Perampanel (PER) is a specific antagonist of the α-amino-3-hydroxy-5-methyl-4- isoxazolepropionic acid (AMPA) receptor, used to treat epilepsy [1], and its efficacy has been demonstrated in drug-resistant cortical myoclonus [[2], [3], [4], [5], [6], [7], [8]]. We describe two patients with myoclonus epilepsy whose intractable myoclonus was improved by low dose PER.

Case report

Patient 1. A 19-year-old woman presented with drug-resistant myoclonus that had persisted for 18 years. Her birth was uneventful. A febrile seizure occurred at 9 months of age, followed by a non-febrile seizure 5 months later. She was given a diagnosis of epilepsy based on electroencephalographic abnormalities, and was administered with valproic acid (VPA). At the same time, she was pointed out to have tremulous myoclonus of extremities diagnosed by surface electromyography (SEMG) findings of 100-msec muscle discharges that were synchronized between antagonistic muscles. Stimulating the median nerve for somatosensory evoked potentials (SEP) showed normal amplitude. Seizures were controlled by VPA (200) mg and levetiracetam (2000 mg) but the myoclonus persisted. At the time of presentation, she had facial tics, myoclonus of all limbs, chorea of the fingers, and limb ataxia. Adding clonazepam (CZP; 1 mg) somewhat relieved the myoclonus (Video S1). SMEG showed synchronization between the left extensor carpi radialis and left flexor carpi ulnaris muscles with a duration of 100–150 msec (Fig. 1A). She was initially started on PER (2 mg/day), then the dose was increased to 4 mg/day two months later, and this much improved the myoclonus (Video S2).

Fig. 1

Findings of surface electromyography and somatosensory evoked potentials.

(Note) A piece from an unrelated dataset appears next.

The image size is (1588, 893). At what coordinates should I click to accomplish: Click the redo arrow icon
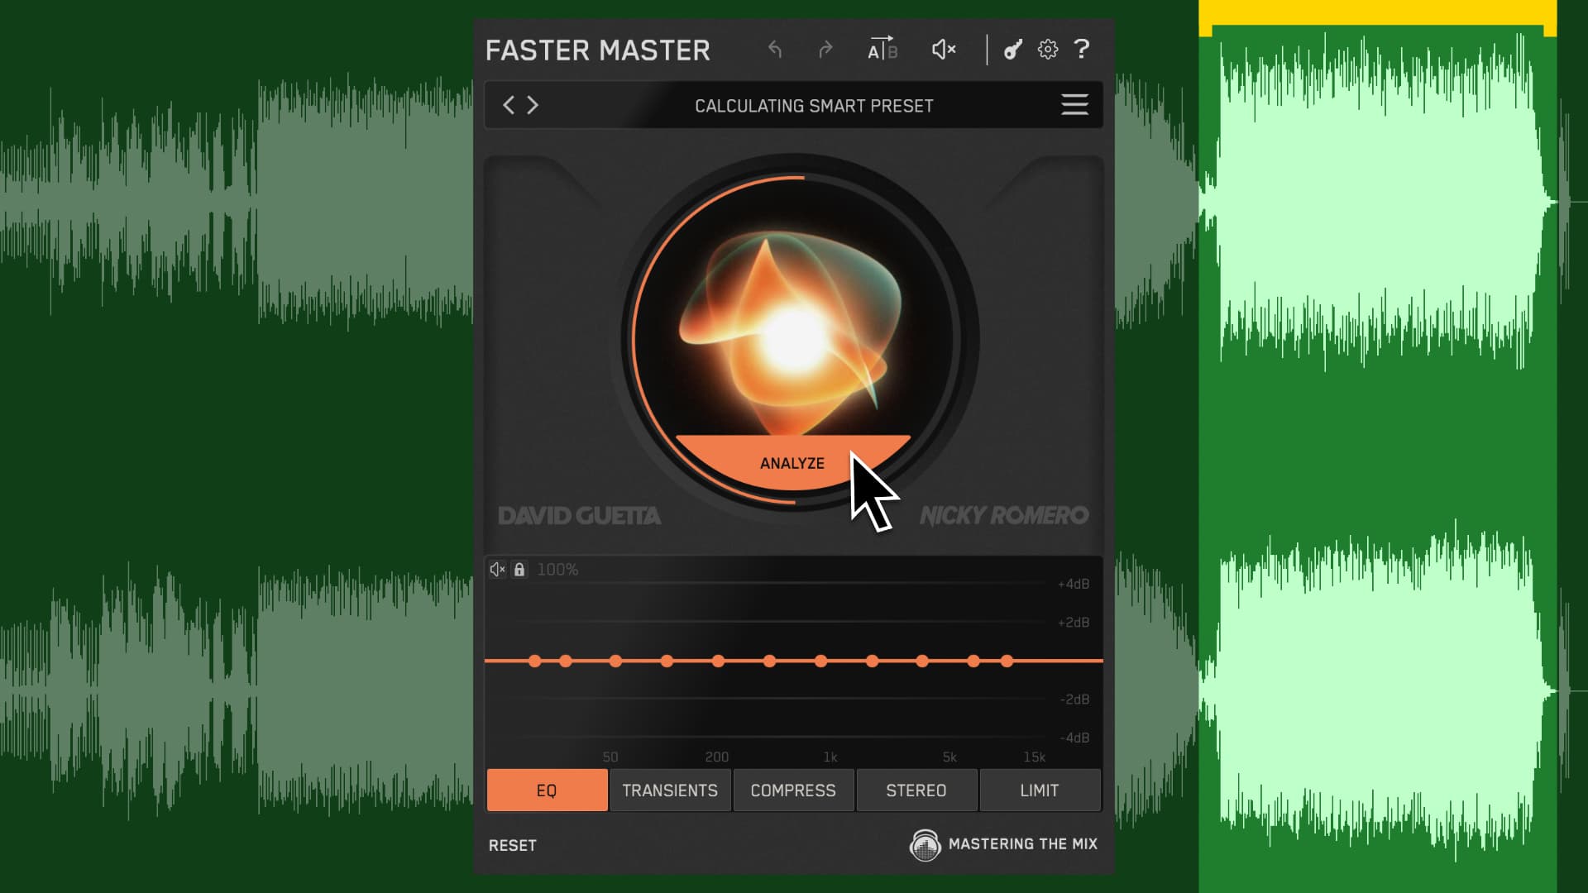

A. Patient 1 before perampanel therapy. Discharges are synchronized between left extensor carpi radialis (ECR) and left flexor carpi ulnaris (FCU) muscles with a duration of 100–150 msec in both postural and resting positions.

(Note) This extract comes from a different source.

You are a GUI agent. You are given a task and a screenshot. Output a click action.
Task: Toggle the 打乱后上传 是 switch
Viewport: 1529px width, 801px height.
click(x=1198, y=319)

B. Somatosensory evoked potentials generated by stimulating the median nerve in patient 2 show high-amplitude N20-P25 (giant SEP; 51.4 μV) (left). Administration of PER (4 mg) decreased giant SEP by 63.8% to 18.6 μV (right).

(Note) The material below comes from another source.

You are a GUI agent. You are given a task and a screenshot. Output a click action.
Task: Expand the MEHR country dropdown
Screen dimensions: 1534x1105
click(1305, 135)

Patient 2. A 41-year-old man who was diagnosed with progressive myoclonus epilepsy at the age of 16 years, had intractable positive and negative myoclonus and ataxia in extremities. His daily medications included VPA (800 mg), zonisamide (300 mg), CZP (6 mg) and piracetam (15 g). SEP latencies of N20, P25 and N33 were 23.5 ms, 29.9 ms, and 44.7 ms. Amplitudes of N20-P25 and P25-N33 were 45.8 μV and 43.3 μV (giant SEP; Fig. 1Β, left) before PER administration. After administration of PER (4 mg), the positive myoclonus diminished. SEP latencies were prolonger (N20; 23.2 ms, P25;29.4 ms, N33: 45.8 ms), and the giant SEP was diminished (N20-P25; 20.7 μV and P25-N33;16.4 μV) (Fig. 1Β, right).

Discussion

Low doses of PER (2–6 mg/day) are effective against intractable myoclonus in patients with Lance-Adams syndrome, Unverricht-Lundborg disease (ULD), postsurgical cortical myoclonus and Lafora disease [[2], [3], [4], [5], [6], [7], [8]]. Oi et al. [8] reported decreased of giant SEP amplitude and prolonged latencies (P25 and N33), and the correlation with the degree of ADL improvement and PER concentration for patients with refractory cortical myoclonus after PEM administration. The generator of P25 and N33 arise from the crown of the postcentral gyrus, and P25 was partly located in the motor and sensory areas. In the patient 2, the improvement of myoclonus and the reduction in the SEP expansion amplitude after PEM administration were presumed to be due to the suppression of abnormal cortical hyperexcitability in the primary sensorimotor cortex.

Myoclonus originating in the cortex can be associated with various epilepsy syndromes, but it could also be a subcortical phenomenon associated with post-hypoxic brain damage as in Lance–Adams syndrome. Since the patient 1 had no giant SEP, myoclonus might have originated from subcortical lesions. In conclusion, small amount of PER is useful for treating both cortical and subcortical myoclonus.

The following are the supplementary data related to this article.

Video S1

Mini myoclonus in both hands of patient 2 before PER administration.

Video S2

PER 4 mg/day has decreased myoclonus in patient 2.

Declaration of Competing Interest

The authors have no conflicts of interest to declare. Both patients provided written, informed consent to the publication of the video material.